> Your goal:
Look through the records below and collect all lines that hold the string "help".

(Dataset entries)
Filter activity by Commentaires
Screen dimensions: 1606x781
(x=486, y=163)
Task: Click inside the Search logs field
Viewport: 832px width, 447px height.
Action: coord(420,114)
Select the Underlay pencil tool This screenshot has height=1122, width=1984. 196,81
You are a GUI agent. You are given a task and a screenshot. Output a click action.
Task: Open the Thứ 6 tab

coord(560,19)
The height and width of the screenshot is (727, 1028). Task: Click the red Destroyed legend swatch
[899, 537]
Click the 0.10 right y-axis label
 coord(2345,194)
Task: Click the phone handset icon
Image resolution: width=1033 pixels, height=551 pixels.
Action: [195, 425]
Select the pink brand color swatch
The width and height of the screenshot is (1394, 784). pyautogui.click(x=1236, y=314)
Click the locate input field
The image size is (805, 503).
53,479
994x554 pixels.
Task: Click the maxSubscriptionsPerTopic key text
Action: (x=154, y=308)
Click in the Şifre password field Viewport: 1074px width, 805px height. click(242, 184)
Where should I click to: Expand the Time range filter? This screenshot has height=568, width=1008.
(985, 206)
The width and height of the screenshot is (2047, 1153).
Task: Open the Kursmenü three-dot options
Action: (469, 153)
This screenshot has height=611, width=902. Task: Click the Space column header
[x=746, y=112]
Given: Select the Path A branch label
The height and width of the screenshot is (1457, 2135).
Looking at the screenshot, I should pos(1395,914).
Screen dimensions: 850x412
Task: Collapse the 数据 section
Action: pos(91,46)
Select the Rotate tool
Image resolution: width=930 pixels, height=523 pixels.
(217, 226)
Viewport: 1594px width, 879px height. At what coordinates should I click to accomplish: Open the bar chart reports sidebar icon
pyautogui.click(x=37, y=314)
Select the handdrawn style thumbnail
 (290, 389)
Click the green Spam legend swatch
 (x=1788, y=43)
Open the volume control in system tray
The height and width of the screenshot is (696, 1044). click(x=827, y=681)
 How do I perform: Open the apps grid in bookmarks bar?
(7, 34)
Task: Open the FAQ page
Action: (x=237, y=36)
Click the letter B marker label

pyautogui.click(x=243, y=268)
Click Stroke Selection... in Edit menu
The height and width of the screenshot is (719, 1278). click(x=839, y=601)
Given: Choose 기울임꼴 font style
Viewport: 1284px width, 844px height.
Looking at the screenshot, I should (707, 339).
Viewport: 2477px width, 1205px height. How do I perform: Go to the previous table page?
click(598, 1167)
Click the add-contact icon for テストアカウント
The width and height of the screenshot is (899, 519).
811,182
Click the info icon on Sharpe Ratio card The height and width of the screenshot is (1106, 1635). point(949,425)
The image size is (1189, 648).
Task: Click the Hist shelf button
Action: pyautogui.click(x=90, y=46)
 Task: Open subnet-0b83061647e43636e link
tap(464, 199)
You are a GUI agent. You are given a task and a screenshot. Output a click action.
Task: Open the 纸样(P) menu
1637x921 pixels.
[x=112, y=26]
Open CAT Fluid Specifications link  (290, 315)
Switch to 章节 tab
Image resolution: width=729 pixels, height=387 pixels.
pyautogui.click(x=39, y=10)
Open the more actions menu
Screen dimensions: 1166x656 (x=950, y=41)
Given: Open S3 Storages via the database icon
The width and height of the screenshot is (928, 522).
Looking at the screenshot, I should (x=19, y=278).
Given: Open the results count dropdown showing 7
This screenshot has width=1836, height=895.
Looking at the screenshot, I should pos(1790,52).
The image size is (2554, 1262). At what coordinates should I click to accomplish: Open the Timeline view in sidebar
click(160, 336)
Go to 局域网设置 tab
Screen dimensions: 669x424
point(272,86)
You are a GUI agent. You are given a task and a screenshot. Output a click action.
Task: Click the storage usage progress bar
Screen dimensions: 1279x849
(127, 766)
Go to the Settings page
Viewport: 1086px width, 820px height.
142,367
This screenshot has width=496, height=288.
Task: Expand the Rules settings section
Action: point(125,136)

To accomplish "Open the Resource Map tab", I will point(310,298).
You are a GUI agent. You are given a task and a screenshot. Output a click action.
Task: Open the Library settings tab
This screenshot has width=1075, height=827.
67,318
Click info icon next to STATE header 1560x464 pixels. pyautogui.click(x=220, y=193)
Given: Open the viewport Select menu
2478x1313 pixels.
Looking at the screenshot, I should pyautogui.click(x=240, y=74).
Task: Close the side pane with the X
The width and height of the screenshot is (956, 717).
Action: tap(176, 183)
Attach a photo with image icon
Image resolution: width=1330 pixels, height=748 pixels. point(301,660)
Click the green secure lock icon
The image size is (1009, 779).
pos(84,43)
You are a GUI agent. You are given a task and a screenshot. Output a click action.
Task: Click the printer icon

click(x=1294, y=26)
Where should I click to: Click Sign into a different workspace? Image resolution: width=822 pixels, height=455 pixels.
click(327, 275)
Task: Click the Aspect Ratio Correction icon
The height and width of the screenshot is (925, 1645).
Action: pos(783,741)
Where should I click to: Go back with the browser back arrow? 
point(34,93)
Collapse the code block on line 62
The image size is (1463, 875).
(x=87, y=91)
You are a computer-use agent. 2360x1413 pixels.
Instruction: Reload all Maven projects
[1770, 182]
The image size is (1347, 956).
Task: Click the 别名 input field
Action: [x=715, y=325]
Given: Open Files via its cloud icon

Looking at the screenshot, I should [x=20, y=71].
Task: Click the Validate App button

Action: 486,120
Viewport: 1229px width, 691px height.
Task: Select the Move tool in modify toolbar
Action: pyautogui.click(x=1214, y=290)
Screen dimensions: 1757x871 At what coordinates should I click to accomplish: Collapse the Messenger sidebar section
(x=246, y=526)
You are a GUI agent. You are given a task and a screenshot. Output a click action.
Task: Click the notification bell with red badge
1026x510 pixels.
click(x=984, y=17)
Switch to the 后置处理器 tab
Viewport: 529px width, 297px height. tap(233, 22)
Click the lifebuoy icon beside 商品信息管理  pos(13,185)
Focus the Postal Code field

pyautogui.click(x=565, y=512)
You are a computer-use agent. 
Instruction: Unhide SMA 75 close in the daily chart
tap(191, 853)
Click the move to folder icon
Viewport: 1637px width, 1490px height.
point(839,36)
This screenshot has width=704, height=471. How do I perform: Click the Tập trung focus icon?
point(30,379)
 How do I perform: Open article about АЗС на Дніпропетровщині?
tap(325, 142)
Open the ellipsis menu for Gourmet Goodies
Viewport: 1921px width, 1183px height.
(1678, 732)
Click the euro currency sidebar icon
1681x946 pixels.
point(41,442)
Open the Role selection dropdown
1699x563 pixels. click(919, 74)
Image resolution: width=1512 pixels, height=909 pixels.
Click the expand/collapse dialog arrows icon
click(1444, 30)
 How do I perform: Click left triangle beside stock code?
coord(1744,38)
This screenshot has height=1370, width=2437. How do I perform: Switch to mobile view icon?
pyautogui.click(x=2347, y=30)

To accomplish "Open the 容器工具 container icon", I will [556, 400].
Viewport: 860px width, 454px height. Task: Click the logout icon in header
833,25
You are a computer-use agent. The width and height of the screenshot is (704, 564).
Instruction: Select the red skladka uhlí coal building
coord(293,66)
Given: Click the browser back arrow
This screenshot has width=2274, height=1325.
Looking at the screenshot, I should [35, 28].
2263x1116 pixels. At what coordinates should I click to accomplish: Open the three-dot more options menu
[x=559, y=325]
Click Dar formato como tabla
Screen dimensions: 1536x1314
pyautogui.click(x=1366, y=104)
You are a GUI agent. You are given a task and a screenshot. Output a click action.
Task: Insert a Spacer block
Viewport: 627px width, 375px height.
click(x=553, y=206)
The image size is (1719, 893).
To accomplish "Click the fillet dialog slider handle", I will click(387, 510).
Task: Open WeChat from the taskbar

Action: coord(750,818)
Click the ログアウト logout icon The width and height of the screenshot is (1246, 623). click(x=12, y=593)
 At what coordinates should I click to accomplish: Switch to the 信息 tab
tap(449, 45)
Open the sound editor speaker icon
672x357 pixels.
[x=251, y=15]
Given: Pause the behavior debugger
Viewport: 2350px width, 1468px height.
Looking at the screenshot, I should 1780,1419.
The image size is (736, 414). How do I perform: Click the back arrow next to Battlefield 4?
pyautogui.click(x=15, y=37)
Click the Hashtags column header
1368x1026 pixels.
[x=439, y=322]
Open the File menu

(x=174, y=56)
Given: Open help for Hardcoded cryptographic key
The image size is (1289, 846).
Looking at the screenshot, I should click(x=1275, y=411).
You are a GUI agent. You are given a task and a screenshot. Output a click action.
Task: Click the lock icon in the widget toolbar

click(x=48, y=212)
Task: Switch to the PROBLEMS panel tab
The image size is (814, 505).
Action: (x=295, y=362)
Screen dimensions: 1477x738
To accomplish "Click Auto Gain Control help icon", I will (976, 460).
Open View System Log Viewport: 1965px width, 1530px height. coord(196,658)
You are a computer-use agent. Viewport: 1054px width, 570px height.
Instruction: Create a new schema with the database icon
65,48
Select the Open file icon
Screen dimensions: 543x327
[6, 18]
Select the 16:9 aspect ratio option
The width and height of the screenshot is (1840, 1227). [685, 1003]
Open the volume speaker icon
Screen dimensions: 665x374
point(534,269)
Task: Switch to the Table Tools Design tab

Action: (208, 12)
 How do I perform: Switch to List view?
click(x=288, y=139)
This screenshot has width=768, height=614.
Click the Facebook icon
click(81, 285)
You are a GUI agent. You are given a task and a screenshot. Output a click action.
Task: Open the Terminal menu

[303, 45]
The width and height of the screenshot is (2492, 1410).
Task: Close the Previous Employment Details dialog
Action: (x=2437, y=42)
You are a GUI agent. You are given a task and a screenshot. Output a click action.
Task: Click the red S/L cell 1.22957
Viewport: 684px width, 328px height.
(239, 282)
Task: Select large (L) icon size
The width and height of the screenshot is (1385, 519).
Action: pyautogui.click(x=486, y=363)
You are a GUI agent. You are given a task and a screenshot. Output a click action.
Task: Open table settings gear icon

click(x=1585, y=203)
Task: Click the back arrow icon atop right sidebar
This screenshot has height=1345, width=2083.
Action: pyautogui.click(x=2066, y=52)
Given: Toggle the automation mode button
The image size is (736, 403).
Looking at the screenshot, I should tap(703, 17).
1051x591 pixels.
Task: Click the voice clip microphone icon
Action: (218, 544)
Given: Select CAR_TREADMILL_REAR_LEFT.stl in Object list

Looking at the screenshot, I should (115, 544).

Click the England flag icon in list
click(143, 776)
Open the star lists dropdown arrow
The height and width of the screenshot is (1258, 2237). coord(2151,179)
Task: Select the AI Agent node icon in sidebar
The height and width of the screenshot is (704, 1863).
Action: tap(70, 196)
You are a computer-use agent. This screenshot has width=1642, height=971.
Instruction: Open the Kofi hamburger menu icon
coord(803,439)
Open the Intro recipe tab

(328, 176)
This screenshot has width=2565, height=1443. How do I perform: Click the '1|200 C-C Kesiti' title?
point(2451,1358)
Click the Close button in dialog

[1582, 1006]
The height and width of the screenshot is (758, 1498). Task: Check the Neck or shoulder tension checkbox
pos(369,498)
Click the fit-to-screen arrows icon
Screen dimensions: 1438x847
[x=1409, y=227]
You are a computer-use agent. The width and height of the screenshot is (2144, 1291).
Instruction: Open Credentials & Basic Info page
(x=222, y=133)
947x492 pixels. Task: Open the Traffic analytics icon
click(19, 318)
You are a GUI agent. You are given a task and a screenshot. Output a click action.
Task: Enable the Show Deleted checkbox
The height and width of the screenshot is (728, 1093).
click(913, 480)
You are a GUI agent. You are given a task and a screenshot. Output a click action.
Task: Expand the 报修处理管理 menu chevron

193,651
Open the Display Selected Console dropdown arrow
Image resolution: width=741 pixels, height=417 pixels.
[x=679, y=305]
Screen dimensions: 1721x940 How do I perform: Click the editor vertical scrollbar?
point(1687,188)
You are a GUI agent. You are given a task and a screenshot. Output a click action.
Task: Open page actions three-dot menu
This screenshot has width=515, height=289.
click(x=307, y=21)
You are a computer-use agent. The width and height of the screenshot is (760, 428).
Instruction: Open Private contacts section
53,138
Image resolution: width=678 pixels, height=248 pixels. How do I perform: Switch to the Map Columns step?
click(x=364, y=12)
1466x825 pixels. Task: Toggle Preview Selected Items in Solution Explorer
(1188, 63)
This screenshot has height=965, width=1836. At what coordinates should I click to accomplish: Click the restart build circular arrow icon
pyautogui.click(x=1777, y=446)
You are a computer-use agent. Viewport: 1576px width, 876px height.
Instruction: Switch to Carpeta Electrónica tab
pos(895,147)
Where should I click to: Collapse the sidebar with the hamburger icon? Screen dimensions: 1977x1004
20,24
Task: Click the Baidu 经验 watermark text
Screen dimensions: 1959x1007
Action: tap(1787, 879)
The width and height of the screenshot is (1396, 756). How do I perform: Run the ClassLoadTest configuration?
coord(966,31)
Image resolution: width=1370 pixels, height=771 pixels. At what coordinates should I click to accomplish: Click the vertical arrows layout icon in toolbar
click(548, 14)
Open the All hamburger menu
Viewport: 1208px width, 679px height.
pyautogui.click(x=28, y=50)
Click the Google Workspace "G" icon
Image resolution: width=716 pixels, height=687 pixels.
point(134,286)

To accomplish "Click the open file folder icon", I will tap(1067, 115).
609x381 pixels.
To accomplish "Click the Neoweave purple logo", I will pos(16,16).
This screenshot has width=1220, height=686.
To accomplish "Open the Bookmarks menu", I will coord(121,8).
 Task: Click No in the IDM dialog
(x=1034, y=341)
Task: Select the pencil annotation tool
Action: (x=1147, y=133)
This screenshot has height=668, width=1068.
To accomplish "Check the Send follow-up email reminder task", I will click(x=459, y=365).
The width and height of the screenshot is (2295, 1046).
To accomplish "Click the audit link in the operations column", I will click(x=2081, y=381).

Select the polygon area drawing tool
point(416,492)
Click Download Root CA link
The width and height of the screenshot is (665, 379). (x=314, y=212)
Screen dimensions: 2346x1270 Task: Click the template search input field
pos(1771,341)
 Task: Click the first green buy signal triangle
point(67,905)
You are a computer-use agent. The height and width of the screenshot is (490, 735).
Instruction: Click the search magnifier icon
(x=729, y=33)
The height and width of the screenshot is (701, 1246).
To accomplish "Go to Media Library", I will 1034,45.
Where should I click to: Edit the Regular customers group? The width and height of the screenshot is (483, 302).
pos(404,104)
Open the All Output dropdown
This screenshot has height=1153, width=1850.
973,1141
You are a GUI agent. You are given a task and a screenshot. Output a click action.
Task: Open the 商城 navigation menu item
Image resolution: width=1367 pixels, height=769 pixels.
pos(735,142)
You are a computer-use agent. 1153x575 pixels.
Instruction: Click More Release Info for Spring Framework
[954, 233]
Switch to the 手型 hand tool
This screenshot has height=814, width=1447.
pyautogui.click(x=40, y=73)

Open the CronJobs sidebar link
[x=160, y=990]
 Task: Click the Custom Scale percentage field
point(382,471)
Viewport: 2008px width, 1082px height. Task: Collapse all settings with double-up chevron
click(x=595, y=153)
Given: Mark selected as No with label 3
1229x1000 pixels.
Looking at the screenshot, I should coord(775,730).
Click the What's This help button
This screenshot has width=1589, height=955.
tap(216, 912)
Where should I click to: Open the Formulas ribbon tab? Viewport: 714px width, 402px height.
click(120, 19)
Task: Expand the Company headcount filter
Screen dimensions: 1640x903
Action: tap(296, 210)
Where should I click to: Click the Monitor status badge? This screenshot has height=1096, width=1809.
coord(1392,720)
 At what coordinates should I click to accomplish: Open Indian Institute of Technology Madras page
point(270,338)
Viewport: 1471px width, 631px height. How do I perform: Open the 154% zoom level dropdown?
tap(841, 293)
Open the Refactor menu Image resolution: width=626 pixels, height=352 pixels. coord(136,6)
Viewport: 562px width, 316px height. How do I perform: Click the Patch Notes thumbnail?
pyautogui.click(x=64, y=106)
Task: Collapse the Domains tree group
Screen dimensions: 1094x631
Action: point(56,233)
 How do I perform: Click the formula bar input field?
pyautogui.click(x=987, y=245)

> Reply to the exercise:
Given: Open help for Hardcoded cryptographic key
To accomplish "Click Auto Gain Control help icon", I will (976, 460).
Click the What's This help button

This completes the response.